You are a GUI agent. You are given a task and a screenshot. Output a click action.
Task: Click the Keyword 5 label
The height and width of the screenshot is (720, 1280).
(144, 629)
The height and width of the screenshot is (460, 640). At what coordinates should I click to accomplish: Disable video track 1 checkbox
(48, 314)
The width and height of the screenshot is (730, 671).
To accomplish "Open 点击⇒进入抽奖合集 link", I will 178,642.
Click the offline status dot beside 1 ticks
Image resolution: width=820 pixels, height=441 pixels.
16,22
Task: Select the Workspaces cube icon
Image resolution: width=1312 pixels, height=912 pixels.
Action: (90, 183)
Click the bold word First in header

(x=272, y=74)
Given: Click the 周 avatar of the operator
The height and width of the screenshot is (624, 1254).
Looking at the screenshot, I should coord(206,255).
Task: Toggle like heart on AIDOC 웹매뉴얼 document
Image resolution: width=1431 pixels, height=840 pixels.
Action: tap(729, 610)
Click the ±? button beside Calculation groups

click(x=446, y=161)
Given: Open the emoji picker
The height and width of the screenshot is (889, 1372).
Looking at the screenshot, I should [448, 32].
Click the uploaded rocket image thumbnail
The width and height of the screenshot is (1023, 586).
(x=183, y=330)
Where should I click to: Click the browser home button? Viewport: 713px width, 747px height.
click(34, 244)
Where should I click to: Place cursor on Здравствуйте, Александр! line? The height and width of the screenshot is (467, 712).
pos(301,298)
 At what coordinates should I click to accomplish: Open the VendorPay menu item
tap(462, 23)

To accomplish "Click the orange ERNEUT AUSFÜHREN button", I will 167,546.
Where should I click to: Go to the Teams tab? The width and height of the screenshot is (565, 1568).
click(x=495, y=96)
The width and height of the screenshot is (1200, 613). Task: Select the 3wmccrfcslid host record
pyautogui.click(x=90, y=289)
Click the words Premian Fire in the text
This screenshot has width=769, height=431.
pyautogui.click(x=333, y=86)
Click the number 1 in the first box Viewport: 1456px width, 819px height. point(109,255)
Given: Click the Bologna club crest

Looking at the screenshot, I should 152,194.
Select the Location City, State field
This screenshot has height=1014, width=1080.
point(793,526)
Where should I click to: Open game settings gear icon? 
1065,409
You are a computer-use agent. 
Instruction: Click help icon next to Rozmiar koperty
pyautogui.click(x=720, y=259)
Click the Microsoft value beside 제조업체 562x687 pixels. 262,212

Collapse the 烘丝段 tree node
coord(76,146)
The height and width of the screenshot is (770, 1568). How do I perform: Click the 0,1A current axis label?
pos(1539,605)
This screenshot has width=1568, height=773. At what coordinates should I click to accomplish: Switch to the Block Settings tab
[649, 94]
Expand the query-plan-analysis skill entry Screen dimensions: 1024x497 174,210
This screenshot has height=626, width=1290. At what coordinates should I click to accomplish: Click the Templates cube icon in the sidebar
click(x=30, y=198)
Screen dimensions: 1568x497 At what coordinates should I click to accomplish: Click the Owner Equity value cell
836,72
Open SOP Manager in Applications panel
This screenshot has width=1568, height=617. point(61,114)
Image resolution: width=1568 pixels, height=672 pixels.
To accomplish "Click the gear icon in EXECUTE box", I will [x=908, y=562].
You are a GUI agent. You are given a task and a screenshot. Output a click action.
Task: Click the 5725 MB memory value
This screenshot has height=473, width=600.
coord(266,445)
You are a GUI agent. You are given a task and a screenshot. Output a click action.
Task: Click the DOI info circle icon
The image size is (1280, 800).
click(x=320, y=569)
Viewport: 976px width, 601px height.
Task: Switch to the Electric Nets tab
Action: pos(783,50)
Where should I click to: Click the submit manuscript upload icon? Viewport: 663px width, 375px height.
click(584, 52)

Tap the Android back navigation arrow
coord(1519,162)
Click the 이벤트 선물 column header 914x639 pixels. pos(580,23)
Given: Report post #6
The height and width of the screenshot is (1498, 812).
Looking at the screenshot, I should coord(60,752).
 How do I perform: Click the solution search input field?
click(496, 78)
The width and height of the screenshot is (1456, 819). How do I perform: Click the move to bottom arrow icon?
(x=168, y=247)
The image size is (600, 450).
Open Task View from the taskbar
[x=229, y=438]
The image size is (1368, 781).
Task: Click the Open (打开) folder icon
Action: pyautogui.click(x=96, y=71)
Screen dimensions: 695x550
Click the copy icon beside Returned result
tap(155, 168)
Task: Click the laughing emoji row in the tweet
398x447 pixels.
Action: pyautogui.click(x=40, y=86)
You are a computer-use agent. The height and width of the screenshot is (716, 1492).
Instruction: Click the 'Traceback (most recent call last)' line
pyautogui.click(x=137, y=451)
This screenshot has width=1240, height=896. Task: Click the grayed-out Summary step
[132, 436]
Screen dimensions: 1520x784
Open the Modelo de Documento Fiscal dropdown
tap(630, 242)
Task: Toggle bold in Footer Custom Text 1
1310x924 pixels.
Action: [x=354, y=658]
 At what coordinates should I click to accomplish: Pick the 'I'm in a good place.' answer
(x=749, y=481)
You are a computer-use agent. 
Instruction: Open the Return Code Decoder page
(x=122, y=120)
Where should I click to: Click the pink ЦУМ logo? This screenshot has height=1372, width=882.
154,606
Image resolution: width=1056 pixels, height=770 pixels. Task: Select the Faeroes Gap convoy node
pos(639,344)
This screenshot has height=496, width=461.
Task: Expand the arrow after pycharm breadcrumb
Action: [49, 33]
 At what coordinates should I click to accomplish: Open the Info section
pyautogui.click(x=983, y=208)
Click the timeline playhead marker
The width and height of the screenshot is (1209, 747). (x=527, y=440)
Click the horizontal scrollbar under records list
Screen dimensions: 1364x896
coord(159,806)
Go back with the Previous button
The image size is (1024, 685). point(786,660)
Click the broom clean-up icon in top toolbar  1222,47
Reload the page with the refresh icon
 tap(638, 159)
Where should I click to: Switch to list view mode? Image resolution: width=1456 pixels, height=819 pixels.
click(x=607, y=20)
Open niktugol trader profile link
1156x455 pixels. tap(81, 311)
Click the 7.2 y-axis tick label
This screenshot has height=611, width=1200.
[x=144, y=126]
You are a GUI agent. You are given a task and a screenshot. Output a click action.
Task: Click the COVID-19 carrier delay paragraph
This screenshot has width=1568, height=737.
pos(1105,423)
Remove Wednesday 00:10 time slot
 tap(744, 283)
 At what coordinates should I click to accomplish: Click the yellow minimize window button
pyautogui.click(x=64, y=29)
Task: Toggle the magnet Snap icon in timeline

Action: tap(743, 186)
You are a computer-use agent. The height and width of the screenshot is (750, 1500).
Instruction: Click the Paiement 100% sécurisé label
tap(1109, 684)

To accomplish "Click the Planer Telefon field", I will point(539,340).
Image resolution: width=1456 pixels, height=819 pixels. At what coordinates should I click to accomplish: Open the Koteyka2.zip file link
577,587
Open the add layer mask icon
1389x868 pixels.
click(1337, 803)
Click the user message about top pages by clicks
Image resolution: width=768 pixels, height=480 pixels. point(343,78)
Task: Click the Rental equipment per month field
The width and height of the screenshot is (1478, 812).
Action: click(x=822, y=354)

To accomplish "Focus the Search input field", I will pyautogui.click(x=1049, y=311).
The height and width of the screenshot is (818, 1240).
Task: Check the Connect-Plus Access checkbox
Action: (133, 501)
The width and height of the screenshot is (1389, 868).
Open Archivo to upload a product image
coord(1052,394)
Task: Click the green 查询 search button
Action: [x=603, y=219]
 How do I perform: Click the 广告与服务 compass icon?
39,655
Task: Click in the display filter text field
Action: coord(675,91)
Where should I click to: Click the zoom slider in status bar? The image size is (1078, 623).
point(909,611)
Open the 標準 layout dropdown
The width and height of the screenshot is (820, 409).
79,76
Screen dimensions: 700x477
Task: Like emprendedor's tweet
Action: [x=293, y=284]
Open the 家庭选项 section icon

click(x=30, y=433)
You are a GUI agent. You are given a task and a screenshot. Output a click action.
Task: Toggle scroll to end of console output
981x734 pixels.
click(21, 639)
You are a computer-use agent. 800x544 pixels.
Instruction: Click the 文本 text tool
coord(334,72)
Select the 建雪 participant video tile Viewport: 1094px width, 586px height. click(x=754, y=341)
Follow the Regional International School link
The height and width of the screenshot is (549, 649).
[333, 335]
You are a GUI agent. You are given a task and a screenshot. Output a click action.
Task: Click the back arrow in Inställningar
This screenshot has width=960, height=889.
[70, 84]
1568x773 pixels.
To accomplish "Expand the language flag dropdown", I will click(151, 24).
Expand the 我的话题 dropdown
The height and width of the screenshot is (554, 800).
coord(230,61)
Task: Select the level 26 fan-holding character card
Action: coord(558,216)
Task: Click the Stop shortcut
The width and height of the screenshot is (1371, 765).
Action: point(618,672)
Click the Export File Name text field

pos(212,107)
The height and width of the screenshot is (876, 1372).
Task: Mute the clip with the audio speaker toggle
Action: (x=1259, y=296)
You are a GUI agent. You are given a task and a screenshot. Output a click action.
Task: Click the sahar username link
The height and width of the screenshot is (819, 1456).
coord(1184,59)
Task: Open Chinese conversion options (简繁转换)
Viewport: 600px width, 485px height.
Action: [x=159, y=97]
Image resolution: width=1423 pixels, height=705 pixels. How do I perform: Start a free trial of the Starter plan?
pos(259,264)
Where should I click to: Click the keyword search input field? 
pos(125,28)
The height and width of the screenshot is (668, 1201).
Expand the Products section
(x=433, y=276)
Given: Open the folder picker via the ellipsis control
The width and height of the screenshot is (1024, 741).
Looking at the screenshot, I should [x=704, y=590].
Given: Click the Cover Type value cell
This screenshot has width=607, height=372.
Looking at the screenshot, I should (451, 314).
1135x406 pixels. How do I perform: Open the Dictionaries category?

◇ ◇ ◇

**SHORT EXERCISE**
Copy out the lines from the one containing "The width and height of the screenshot is (1200, 613)." through the one containing "Click the number", keeping every character as it appears.

**EXERCISE RESULT**
The width and height of the screenshot is (1200, 613). Task: Select the 3wmccrfcslid host record
pyautogui.click(x=90, y=289)
Click the words Premian Fire in the text
This screenshot has width=769, height=431.
pyautogui.click(x=333, y=86)
Click the number 1 in the first box Viewport: 1456px width, 819px height. point(109,255)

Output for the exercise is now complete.